START GIVEN RECORDS

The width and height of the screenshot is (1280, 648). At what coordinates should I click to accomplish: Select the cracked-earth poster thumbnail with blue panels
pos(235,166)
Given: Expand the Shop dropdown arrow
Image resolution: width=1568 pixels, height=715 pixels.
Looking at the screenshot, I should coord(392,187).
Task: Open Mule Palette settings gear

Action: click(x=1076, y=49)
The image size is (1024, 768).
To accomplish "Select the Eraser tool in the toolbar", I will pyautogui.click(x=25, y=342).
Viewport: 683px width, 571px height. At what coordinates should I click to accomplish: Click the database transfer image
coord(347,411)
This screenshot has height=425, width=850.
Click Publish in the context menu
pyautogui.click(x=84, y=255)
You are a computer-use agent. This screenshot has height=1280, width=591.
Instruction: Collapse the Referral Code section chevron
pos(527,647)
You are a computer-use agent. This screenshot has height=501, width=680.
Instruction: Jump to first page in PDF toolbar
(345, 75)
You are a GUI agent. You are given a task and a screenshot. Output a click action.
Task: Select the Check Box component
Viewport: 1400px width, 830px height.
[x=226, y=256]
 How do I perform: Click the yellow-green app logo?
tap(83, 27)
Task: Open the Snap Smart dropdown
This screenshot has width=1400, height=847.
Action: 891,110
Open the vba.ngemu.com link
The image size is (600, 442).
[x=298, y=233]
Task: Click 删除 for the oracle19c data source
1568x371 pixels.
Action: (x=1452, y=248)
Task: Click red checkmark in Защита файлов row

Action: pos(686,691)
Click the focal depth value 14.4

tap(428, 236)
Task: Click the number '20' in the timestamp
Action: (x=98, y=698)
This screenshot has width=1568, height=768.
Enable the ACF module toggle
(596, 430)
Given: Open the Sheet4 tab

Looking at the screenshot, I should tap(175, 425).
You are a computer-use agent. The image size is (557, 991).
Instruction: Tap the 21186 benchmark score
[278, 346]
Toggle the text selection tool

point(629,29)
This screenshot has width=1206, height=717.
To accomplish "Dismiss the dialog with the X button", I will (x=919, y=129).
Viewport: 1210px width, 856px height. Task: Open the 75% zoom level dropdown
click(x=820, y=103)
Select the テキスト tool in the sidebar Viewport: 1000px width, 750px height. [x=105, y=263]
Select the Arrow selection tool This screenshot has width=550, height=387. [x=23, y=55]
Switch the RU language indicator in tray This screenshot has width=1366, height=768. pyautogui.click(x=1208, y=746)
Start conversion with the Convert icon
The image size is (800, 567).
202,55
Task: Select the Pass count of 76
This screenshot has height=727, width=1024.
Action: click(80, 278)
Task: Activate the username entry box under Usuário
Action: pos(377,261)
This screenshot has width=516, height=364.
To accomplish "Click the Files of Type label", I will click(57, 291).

END GIVEN RECORDS

DIRECTIONS FOR THIS TASK:
From the data above, copy each line exactly.

THE ANSWER:
The width and height of the screenshot is (1280, 648). At what coordinates should I click to accomplish: Select the cracked-earth poster thumbnail with blue panels
pos(235,166)
Given: Expand the Shop dropdown arrow
Image resolution: width=1568 pixels, height=715 pixels.
Looking at the screenshot, I should coord(392,187).
Task: Open Mule Palette settings gear

Action: click(x=1076, y=49)
The image size is (1024, 768).
To accomplish "Select the Eraser tool in the toolbar", I will pyautogui.click(x=25, y=342).
Viewport: 683px width, 571px height. At what coordinates should I click to accomplish: Click the database transfer image
coord(347,411)
This screenshot has height=425, width=850.
Click Publish in the context menu
pyautogui.click(x=84, y=255)
You are a computer-use agent. This screenshot has height=1280, width=591.
Instruction: Collapse the Referral Code section chevron
pos(527,647)
You are a computer-use agent. This screenshot has height=501, width=680.
Instruction: Jump to first page in PDF toolbar
(345, 75)
You are a GUI agent. You are given a task and a screenshot. Output a click action.
Task: Select the Check Box component
Viewport: 1400px width, 830px height.
[x=226, y=256]
 How do I perform: Click the yellow-green app logo?
tap(83, 27)
Task: Open the Snap Smart dropdown
This screenshot has width=1400, height=847.
Action: 891,110
Open the vba.ngemu.com link
The image size is (600, 442).
[x=298, y=233]
Task: Click 删除 for the oracle19c data source
1568x371 pixels.
Action: (x=1452, y=248)
Task: Click red checkmark in Защита файлов row

Action: pos(686,691)
Click the focal depth value 14.4

tap(428, 236)
Task: Click the number '20' in the timestamp
Action: (x=98, y=698)
This screenshot has width=1568, height=768.
Enable the ACF module toggle
(596, 430)
Given: Open the Sheet4 tab

Looking at the screenshot, I should tap(175, 425).
You are a computer-use agent. The image size is (557, 991).
Instruction: Tap the 21186 benchmark score
[278, 346]
Toggle the text selection tool

point(629,29)
This screenshot has width=1206, height=717.
To accomplish "Dismiss the dialog with the X button", I will (x=919, y=129).
Viewport: 1210px width, 856px height. Task: Open the 75% zoom level dropdown
click(x=820, y=103)
Select the テキスト tool in the sidebar Viewport: 1000px width, 750px height. [x=105, y=263]
Select the Arrow selection tool This screenshot has width=550, height=387. [x=23, y=55]
Switch the RU language indicator in tray This screenshot has width=1366, height=768. pyautogui.click(x=1208, y=746)
Start conversion with the Convert icon
The image size is (800, 567).
202,55
Task: Select the Pass count of 76
This screenshot has height=727, width=1024.
Action: click(80, 278)
Task: Activate the username entry box under Usuário
Action: pos(377,261)
This screenshot has width=516, height=364.
To accomplish "Click the Files of Type label", I will click(57, 291).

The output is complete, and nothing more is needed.